Do some drills for thoracic mobility right before your push press and you should see some improvement. I like to do shoulder dislocations right before pressing. Foam rolling the t-spine is also good.

Here is my attempt at push-pressing from the shoulder shelf. As you can see from my face, my wrists are not terribly happy with this arrangement.

After this video I started doing power-cleans. I was using substantially heavier weight, 185lbs. Given that I’m trying to learn how to push press, instead of catching the weight like I normally would have, in a position for the strict press, I decided to try and catch the weight in the “shelf” position seen in the video. With the heavier weight this seamed to force a slightly more comfortable positions for my wrists. Towards the end I started practicing the push movement after each clean, just like in this video.

In this video it doesn’t feel like my arms have any power at all, even with such a light weight because of the position of my wrists. With the heavier weight, which for some reason changed the angle, it felt better, but not good.

The first video i posted with the strict press hand position, feels much stronger for my arms, and doesn’t bother my wrists. It’s not on the video, but I tried push-pressing the 95lbs and my wrists felt like they were going to snap because of the angle they were forced into. Normally 95lb is nothing for me.

At this point I’m still practicing getting the push movement down, but I need to learn to use that push momentum, so is there some trick to pushing that bar even though my wrists don’t like the angle? Do I have to dynamically adjust my wrist position as the bar is launched from my shoulders? And then do the reverse to catch the bar again?

Maybe my question wasn’t clear, I seam to be able to get the weight onto the “shelf” of my shoulders, but my wrist don’t like it. They are not quite in pain, but very uncomfortable, and it feels like I have no leverage to press with my arms after my body has launched the weight (feels like my wrists are going to snap).

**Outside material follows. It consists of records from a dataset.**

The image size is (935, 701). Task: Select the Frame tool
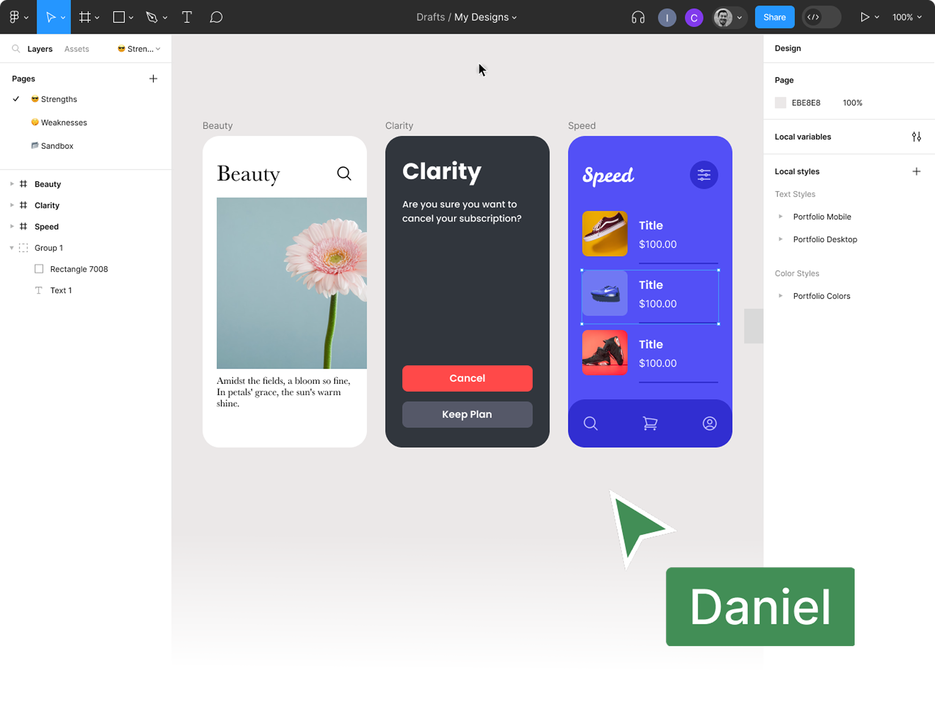(85, 17)
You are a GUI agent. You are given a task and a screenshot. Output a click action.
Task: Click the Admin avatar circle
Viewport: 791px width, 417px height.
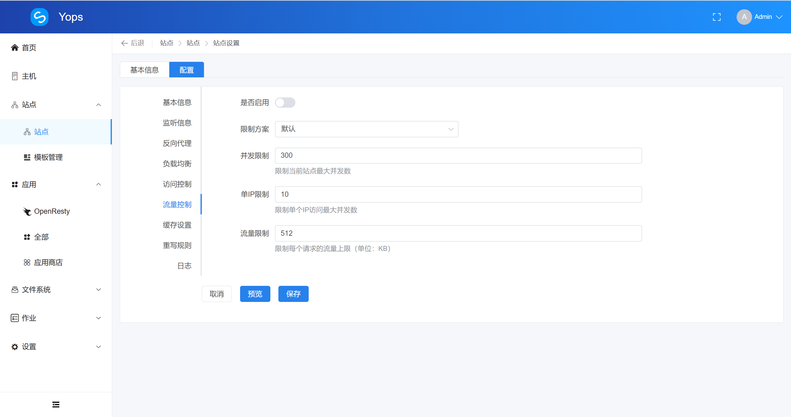744,17
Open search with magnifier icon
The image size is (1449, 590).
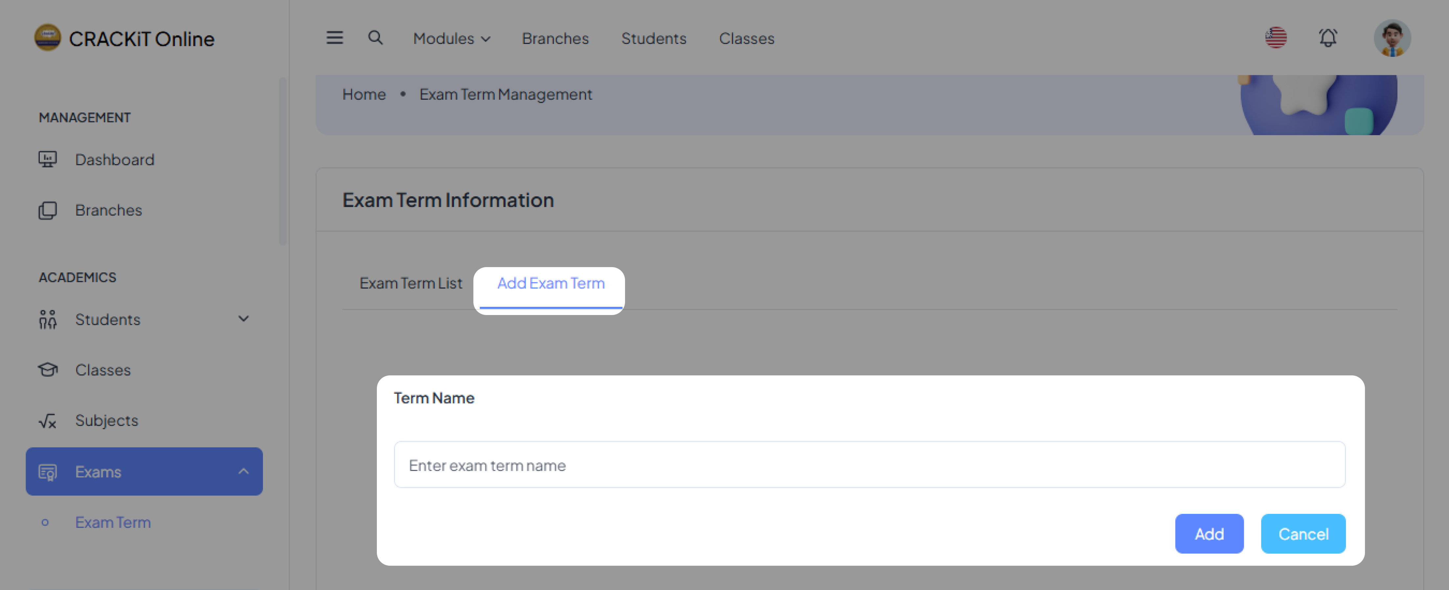click(375, 38)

Thus my question now is: Is there is a technique to change the wrist position in order to press the weight after the “push” phase? I tried rotating my wrists, but wasn’t able to do it. Is this something I just have to practice at, or do I have to suck it up and my wrists will just get used to the compromised position?

[quote]b-marz wrote:
Maybe my question wasn’t clear, I seam to be able to get the weight onto the “shelf” of my shoulders, but my wrist don’t like it. They are not quite in pain, but very uncomfortable, and it feels like I have no leverage to press with my arms after my body has launched the weight (feels like my wrists are going to snap).

Thus my question now is: Is there is a technique to change the wrist position in order to press the weight after the “push” phase? I tried rotating my wrists, but wasn’t able to do it. Is this something I just have to practice at, or do I have to suck it up and my wrists will just get used to the compromised position?[/quote]
When I push press, I definitely have a solid wrist position. I am not in a full blown front squat style shelf position. However, the bar is resting on my shoulders and chest. I think this is important as it allows me to get hip drive into the bar without transferring force through my arms. On the other hand, some of the bigger strongmen definitely press with the bar just resting on their hands in the starting position. Derek Poundstone is an example. I would continue to practice and work on your mobility. Just like squatting, pressing has a lot of variation as to form and you have to figure out what is going to work for you.

Silyak, I’ll honestly say I had no idea what you meant about thoracic mobility, but it clicked friday. Just out of practicing cleaning and pushing the weight (no press yet, don’t want to get my arms involved until i got the launch figured out) I got a few good launches that sent the bar up much higher than i expected. I thought with thoracic mobility you were referencing the position of my arms.

Call me dense but i had no concept that the mobility of my chest was an issue. Friday was the first time I really have pushed my chest up high enough that the bar was resting on it, and it made a big difference.

Now it’s just a matter of practice. Thanks for the advice.